How to choose the right AI foundation model

01 Introduction

While most organizations are clear about the outcomes they expect from generative AI, what’s not so well understood is the way to go about realizing these outcomes. Different outcomes require different approaches—in terms of the data sets you prepare and the AI models you employ.

Choosing the wrong model can severely impact all aspects of business—from finance, strategy and legal to even your workforce. Risks can range from biases originating from the training data or algorithms of a specific model, to a faulty outcome from an upstream model that could snowball into a major issue, potentially leading to lawsuits and reputational damage.

An evaluation framework will help you consider the diverse needs and skill sets of all kinds of AI decision makers and users in your organization. The end users of AI models could range from data scientists and machine learning engineers to business analysts, legal and compliance teams, and decision-makers. It’s important to take all of their specific requirements into account so you can identify the right model for each use case and successfully implement AI to drive ROI.

02 AI model selection framework

This five-step cyclical process for model selection has governance at its core.

Clearly articulate your use case Text generation, for example. Let's say you want the AI to write personalized emails for a sales or marketing campaign.
List all model options and identify each model’s size, performance and risks Let's compare two models designed for text generation for this example: A 70B general purpose large model and a 13B specialized general purpose model.
Evaluate model size, performance and risks One of the downsides of the 70B general- purpose model is its slower speed; however it is highly accurate. The 13B specialized model is faster than the 70B general-purpose model, but accuracy goes down since it’s trained on a smaller data set. Risk is also a huge consideration at this phase for either model.
Test options Select the model that’s likely to deliver the desired output. Prompt to see if it works. Assess model performance and the quality of the output using metrics such as perplexity or BLEU score. Try to achieve the same performance with smaller models using techniques such as prompt engineering and model tuning and refine your selection to optimize for cost and your deployment requirements. Add your datasets to the stack and prompt the models to improve accuracy.
Choose the option that provides most value Whether you need high speed or high accuracy depends on the use case, your cost constraints and deployment methods. In the end you might select The 13B specialized model because the most important aspect is generating text quickly.

In the following chapters, we’ll examine in detail the key considerations for selecting an AI model: Use case, size, performance, risk, cost, and deployment needs.

03. Identify a clear use case

When assessing AI models, one of the key evaluation criteria is how well the model’s functionalities intersect with your use case requirements.
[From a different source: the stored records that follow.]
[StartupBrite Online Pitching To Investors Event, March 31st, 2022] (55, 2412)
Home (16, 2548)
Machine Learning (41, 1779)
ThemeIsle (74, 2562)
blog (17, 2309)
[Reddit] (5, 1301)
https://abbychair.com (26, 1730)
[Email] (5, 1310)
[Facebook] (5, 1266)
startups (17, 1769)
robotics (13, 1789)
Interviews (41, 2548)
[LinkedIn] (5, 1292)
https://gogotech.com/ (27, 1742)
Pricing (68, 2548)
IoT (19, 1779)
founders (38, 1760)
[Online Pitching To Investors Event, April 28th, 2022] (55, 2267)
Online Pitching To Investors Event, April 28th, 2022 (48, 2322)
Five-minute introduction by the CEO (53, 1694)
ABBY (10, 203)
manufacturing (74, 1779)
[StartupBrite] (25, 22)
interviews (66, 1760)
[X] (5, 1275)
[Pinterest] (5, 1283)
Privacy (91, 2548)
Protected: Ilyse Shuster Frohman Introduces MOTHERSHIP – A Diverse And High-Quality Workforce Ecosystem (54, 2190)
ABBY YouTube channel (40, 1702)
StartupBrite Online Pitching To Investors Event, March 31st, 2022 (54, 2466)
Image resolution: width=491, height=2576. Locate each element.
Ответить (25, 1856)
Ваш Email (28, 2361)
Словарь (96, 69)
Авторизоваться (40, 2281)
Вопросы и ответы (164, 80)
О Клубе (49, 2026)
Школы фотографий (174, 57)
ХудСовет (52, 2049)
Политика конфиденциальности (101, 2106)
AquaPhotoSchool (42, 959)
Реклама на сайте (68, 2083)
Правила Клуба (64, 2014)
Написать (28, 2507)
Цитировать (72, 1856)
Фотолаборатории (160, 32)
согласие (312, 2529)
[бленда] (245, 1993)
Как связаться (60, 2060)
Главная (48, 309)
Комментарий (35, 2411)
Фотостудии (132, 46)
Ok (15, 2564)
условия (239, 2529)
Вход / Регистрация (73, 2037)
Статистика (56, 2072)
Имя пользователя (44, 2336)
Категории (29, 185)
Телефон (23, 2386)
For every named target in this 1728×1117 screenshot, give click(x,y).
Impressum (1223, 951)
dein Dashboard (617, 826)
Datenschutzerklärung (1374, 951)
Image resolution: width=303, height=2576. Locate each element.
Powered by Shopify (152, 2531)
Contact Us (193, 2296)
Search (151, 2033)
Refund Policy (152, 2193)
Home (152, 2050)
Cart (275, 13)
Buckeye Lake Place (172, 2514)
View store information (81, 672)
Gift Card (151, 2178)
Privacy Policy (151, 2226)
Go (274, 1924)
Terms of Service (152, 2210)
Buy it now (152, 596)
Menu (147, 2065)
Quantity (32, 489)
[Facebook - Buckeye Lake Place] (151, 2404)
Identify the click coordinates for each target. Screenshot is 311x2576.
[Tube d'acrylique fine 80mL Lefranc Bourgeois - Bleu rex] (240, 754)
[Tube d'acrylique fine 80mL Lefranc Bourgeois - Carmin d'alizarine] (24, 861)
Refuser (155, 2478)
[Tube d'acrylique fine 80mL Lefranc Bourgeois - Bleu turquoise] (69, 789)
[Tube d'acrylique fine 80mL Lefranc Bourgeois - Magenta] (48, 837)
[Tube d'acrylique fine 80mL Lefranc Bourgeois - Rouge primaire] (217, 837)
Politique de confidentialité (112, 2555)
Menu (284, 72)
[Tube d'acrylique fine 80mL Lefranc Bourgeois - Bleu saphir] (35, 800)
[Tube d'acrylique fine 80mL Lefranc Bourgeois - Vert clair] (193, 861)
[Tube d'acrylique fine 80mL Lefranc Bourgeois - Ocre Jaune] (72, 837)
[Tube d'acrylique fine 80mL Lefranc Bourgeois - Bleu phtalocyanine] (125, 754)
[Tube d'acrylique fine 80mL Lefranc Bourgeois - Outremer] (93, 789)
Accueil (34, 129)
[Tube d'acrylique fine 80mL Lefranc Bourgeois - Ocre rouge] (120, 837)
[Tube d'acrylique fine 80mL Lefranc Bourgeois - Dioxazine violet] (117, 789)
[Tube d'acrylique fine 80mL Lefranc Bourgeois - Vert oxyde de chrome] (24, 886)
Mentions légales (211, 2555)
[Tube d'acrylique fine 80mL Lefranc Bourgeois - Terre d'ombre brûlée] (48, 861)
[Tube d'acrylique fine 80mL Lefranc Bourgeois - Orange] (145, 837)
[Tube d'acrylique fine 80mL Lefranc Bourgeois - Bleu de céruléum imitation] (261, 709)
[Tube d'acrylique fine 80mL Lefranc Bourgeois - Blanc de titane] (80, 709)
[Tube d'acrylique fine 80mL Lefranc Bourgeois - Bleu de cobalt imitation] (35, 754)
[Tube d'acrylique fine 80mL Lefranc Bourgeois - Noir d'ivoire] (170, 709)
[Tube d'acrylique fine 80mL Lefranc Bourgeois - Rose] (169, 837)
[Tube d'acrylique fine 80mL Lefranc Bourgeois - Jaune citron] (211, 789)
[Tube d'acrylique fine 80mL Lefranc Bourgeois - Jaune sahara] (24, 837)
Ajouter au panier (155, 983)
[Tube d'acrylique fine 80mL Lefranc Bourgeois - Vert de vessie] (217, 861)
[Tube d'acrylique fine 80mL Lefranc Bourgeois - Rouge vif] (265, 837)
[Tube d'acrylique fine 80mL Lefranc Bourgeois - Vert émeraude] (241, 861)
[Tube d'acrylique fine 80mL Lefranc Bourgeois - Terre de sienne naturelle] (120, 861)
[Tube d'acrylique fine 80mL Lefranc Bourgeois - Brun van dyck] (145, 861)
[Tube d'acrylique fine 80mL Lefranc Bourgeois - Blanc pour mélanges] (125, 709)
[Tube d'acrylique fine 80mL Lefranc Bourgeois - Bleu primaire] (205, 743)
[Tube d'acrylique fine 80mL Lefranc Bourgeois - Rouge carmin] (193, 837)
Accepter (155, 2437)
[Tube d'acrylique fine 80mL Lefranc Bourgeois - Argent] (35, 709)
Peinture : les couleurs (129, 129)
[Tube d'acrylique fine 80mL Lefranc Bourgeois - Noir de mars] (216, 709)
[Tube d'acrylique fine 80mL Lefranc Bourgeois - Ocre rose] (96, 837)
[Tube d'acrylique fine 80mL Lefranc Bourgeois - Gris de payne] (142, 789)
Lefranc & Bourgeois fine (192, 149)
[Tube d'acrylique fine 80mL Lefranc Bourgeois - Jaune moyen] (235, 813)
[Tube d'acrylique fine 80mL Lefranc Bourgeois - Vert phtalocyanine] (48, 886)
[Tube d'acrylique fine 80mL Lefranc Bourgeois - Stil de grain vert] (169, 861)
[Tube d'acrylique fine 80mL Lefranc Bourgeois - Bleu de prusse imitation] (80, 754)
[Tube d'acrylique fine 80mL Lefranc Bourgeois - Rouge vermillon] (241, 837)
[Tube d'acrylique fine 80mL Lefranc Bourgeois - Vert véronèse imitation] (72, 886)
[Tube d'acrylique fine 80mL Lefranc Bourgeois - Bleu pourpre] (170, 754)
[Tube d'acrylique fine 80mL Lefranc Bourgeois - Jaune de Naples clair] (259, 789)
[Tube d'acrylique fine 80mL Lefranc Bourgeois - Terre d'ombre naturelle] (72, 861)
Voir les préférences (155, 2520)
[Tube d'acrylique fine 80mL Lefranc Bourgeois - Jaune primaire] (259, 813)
The easiest way to identify the right model for your use case is to craft the prompt and ideal answer, and then work backwards from there to find the data needed to provide the desired answer.

Work closely with the product and engineering teams and the business sponsors to understand the actual prompts you’d need to solve the business problems at hand. Factor in the specifics of your business—such as industry terminology and standard definitions— as part of the prompt experience and make the prompts as the specific to the use cases as possible. Can you break down the use case into prompts? Can you build the particulars of your business into the prompts at multiple points?

All of this matters as even subtle nuances in the prompts can make a big difference when it comes to selecting a very specific model. To illustrate this point, consider the prompt “Give me John Doe’s ID number.” In an HR function, it would mean the employee ID, but in customer service, it could be the customer loyalty number. So, the more specific the prompt is, the more accurate the response. And a more specific prompt could lead you to selecting a model that already knows how to distinguish between different personal IDs, without needing any additional training.

Finding the right fit:
When evaluating if a model is right for you, review the model card to see if there’s a model that has been trained on data specifically for your purpose. Pre- trained foundation models are fine tuned for specific use cases, such as sentiment analysis or document summarization, enabling your team to use zero-shot prompting to obtain the desired results. This approach also allows for rapid experimentation with targeted, domain- specific models. As it takes less internal training and expertise to adapt the models to your needs, you can achieve accelerated time to value and build competitive advantage.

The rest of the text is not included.